Composition 2: Acrylic resin: 100 parts by weight Methyl isobutyl ketone: 180 parts by weight Silver-coated copper particles: 850 parts by weight The circuit transfer foil produced in this way was brought into close contact with a transfer target made of ABS resin, and at a temperature of 190°C, 8 kg of /cn! pressure, line width 0.8 mrW, line distance 1i10.8 m
Using a heating plate having the circuit pattern of l1),
A good circuit with a line width of 0.81 and a distance between lines of 0.8 mm was transferred onto the resin. The conductivity of this circuit was 0.7Ω/portion, and the adhesive strength was also good.

Further, when electrical components were connected to the circuit by soldering, it was possible to solder them satisfactorily.

〔Effect of the invention〕

As explained above, according to the circuit transfer foil and transfer method of the present invention, a conductive coating film with a high content of metal particles is formed and then a conductive coating film for conductive paths is laminated, so that good conductivity can be obtained. , and has the advantage that circuits that can be soldered can be transferred.

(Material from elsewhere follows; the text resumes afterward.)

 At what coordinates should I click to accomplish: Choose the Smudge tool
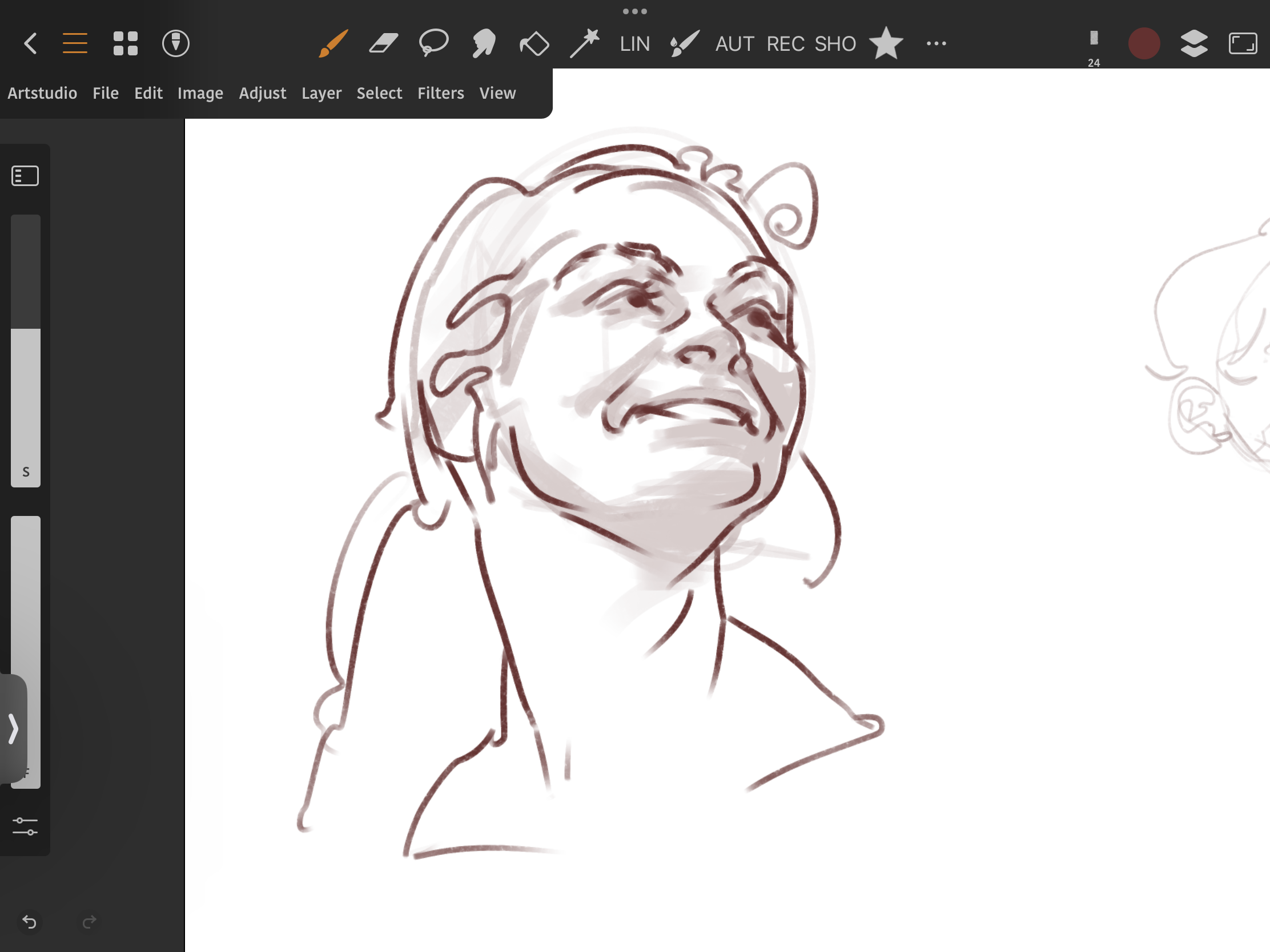click(484, 43)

Brief description of the drawings Figure 1 is a coin diagram showing the circuit transfer method using circuit transfer foil;
FIG. 2 is a cross-sectional view of an example of the circuit transfer foil according to the present invention;
FIG. 3 shows the circuit transferred by the circuit transfer foil.
FIG. 2 is a sectional view taken along line A-A in FIG. 1. FIG.

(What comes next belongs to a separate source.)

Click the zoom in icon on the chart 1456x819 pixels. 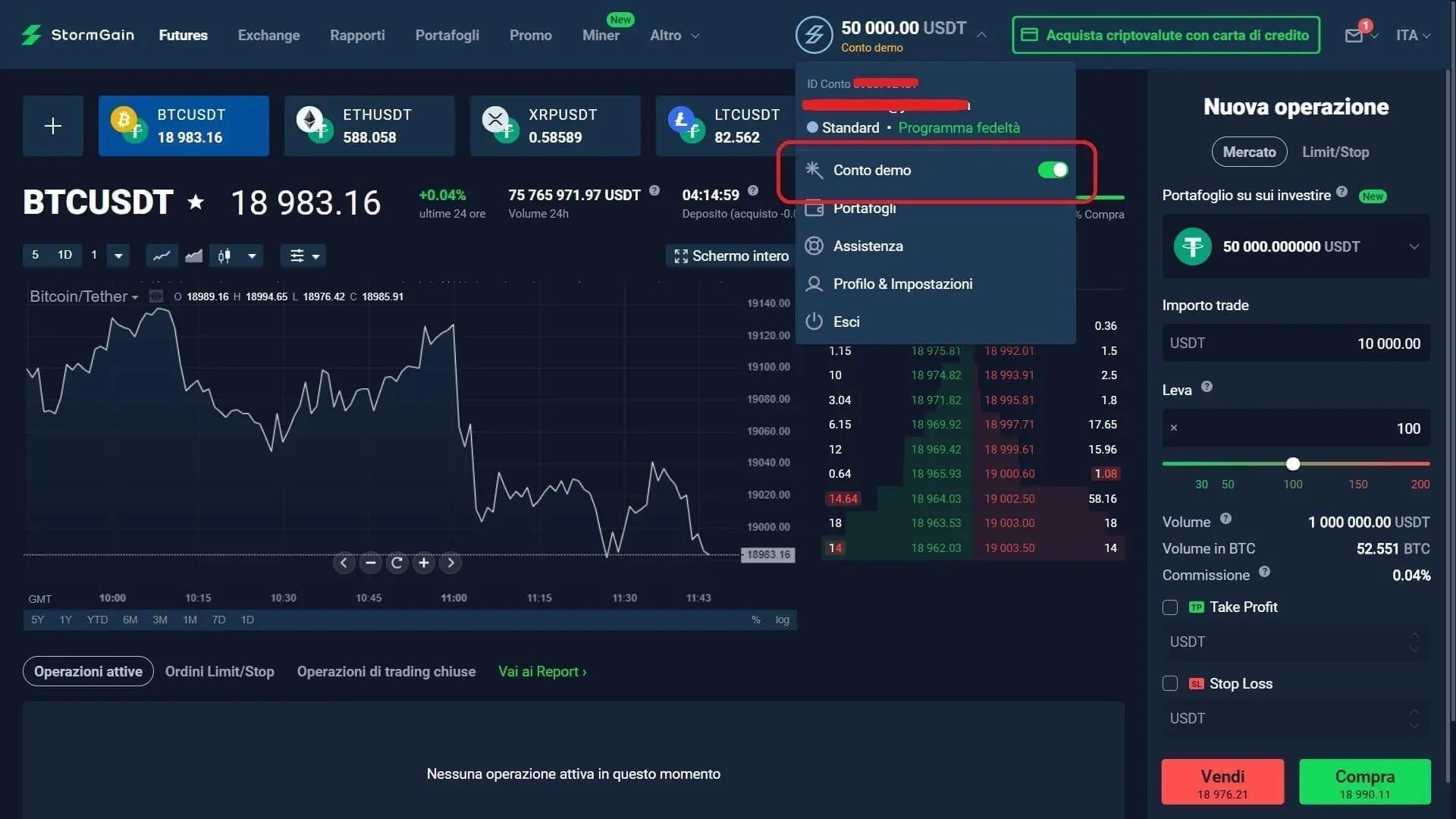423,563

■...Circuit transfer foil, 2...Transferred object, 3...Circuit pattern, 4...Heating plate, 5...Circuit, 1)...Support film, 12...For soldering Conductive coating film, 13...
Conductive coating for conductive paths.

Applicant's agent Tadashi Ame Miya Box 1 diagram Figure 2 Figure 3 Procedural amendment (Marshal) July 29, 1986

Claims (2)

[Claims] (1) Add 500 to 2000 parts by weight of conductive particles to 100 parts by weight of resin on the support film to obtain basic
Immediately after heating and pressurizing, a conductive coating film for solder that exhibits easy peelability from the support film is provided, and this conductive coating film for solder is coated with resin 1.
A circuit transfer foil characterized in that a conductive coating film for a conductive path is laminated by adding 500 to 1000 parts by weight of conductive particles to 00 parts by weight. (2) Add 500 to 2000 parts by weight of conductive particles to 100 parts by weight of resin on the support film to obtain basic
Immediately after heating and pressurizing, a conductive coating film for solder that exhibits easy peelability from the support film is provided, and this conductive coating film for solder is coated with resin 1.
For the conductive path, a circuit transfer foil is prepared by adding 500 to 1,000 parts by weight of conductive particles to 00 parts by weight and laminating a conductive coating film for the conductive path that adheres to the transferred object by heating and pressing. A circuit transfer method characterized in that a conductive coating film is laminated so as to be in close contact with an object to be transferred, and only a desired circuit pattern portion is heated and pressurized to transfer an electric circuit to the object to be transferred.